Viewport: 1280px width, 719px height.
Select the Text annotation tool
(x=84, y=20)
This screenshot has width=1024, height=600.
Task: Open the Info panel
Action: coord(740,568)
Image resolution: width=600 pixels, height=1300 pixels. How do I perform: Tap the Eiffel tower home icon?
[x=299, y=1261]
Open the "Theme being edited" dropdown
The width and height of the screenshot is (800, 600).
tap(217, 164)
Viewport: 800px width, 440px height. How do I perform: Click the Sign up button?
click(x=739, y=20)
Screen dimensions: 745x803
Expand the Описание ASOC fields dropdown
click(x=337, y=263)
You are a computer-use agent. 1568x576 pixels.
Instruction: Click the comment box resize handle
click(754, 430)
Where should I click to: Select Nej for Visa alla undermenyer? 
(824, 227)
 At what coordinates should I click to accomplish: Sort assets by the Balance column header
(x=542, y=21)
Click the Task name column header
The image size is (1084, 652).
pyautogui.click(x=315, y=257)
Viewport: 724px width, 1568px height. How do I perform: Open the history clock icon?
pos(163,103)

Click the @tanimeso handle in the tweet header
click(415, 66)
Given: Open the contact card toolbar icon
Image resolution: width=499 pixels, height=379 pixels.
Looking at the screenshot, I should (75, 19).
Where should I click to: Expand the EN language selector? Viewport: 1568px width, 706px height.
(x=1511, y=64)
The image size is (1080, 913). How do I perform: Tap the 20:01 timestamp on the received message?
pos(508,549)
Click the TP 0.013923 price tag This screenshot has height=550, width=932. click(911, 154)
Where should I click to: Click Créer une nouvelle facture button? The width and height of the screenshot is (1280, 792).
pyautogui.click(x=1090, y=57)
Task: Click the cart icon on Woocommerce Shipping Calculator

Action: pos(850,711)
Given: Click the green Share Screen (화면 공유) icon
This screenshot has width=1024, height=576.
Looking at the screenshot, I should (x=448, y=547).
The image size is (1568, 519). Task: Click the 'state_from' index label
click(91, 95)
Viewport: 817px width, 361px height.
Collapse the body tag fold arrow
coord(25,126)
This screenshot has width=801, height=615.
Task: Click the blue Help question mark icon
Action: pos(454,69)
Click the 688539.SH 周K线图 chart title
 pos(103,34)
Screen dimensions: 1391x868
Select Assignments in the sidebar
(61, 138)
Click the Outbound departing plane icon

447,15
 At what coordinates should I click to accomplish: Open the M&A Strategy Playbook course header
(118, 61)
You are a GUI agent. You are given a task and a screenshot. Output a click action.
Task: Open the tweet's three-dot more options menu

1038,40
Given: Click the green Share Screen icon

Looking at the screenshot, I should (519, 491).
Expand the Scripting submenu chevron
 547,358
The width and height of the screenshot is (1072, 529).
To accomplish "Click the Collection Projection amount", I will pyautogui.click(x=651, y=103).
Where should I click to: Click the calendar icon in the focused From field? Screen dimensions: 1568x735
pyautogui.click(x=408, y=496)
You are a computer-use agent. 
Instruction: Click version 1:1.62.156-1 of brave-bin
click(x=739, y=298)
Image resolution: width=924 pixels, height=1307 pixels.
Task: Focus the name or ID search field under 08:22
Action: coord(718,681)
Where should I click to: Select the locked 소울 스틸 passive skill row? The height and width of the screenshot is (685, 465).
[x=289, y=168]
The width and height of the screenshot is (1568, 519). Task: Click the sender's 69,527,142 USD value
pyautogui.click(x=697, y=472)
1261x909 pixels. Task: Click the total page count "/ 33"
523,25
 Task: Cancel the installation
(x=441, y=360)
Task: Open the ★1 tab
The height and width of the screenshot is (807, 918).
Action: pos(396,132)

##########

Nothing should be missing: every line above must be reproduced exactly.

■ Task solution
Viewport: 1280px width, 719px height.
Select the Text annotation tool
(x=84, y=20)
This screenshot has width=1024, height=600.
Task: Open the Info panel
Action: coord(740,568)
Image resolution: width=600 pixels, height=1300 pixels. How do I perform: Tap the Eiffel tower home icon?
[x=299, y=1261]
Open the "Theme being edited" dropdown
The width and height of the screenshot is (800, 600).
tap(217, 164)
Viewport: 800px width, 440px height. How do I perform: Click the Sign up button?
click(x=739, y=20)
Screen dimensions: 745x803
Expand the Описание ASOC fields dropdown
click(x=337, y=263)
You are a computer-use agent. 1568x576 pixels.
Instruction: Click the comment box resize handle
click(754, 430)
Where should I click to: Select Nej for Visa alla undermenyer? 
(824, 227)
 At what coordinates should I click to accomplish: Sort assets by the Balance column header
(x=542, y=21)
Click the Task name column header
The image size is (1084, 652).
pyautogui.click(x=315, y=257)
Viewport: 724px width, 1568px height. How do I perform: Open the history clock icon?
pos(163,103)

Click the @tanimeso handle in the tweet header
click(415, 66)
Given: Open the contact card toolbar icon
Image resolution: width=499 pixels, height=379 pixels.
Looking at the screenshot, I should (75, 19).
Where should I click to: Expand the EN language selector? Viewport: 1568px width, 706px height.
(x=1511, y=64)
The image size is (1080, 913). How do I perform: Tap the 20:01 timestamp on the received message?
pos(508,549)
Click the TP 0.013923 price tag This screenshot has height=550, width=932. click(911, 154)
Where should I click to: Click Créer une nouvelle facture button? The width and height of the screenshot is (1280, 792).
pyautogui.click(x=1090, y=57)
Task: Click the cart icon on Woocommerce Shipping Calculator

Action: pos(850,711)
Given: Click the green Share Screen (화면 공유) icon
This screenshot has width=1024, height=576.
Looking at the screenshot, I should (x=448, y=547).
The image size is (1568, 519). Task: Click the 'state_from' index label
click(91, 95)
Viewport: 817px width, 361px height.
Collapse the body tag fold arrow
coord(25,126)
This screenshot has width=801, height=615.
Task: Click the blue Help question mark icon
Action: pos(454,69)
Click the 688539.SH 周K线图 chart title
 pos(103,34)
Screen dimensions: 1391x868
Select Assignments in the sidebar
(61, 138)
Click the Outbound departing plane icon

447,15
 At what coordinates should I click to accomplish: Open the M&A Strategy Playbook course header
(118, 61)
You are a GUI agent. You are given a task and a screenshot. Output a click action.
Task: Open the tweet's three-dot more options menu

1038,40
Given: Click the green Share Screen icon

Looking at the screenshot, I should (519, 491).
Expand the Scripting submenu chevron
 547,358
The width and height of the screenshot is (1072, 529).
To accomplish "Click the Collection Projection amount", I will pyautogui.click(x=651, y=103).
Where should I click to: Click the calendar icon in the focused From field? Screen dimensions: 1568x735
pyautogui.click(x=408, y=496)
You are a computer-use agent. 
Instruction: Click version 1:1.62.156-1 of brave-bin
click(x=739, y=298)
Image resolution: width=924 pixels, height=1307 pixels.
Task: Focus the name or ID search field under 08:22
Action: coord(718,681)
Where should I click to: Select the locked 소울 스틸 passive skill row? The height and width of the screenshot is (685, 465).
[x=289, y=168]
The width and height of the screenshot is (1568, 519). Task: Click the sender's 69,527,142 USD value
pyautogui.click(x=697, y=472)
1261x909 pixels. Task: Click the total page count "/ 33"
523,25
 Task: Cancel the installation
(x=441, y=360)
Task: Open the ★1 tab
The height and width of the screenshot is (807, 918).
Action: pos(396,132)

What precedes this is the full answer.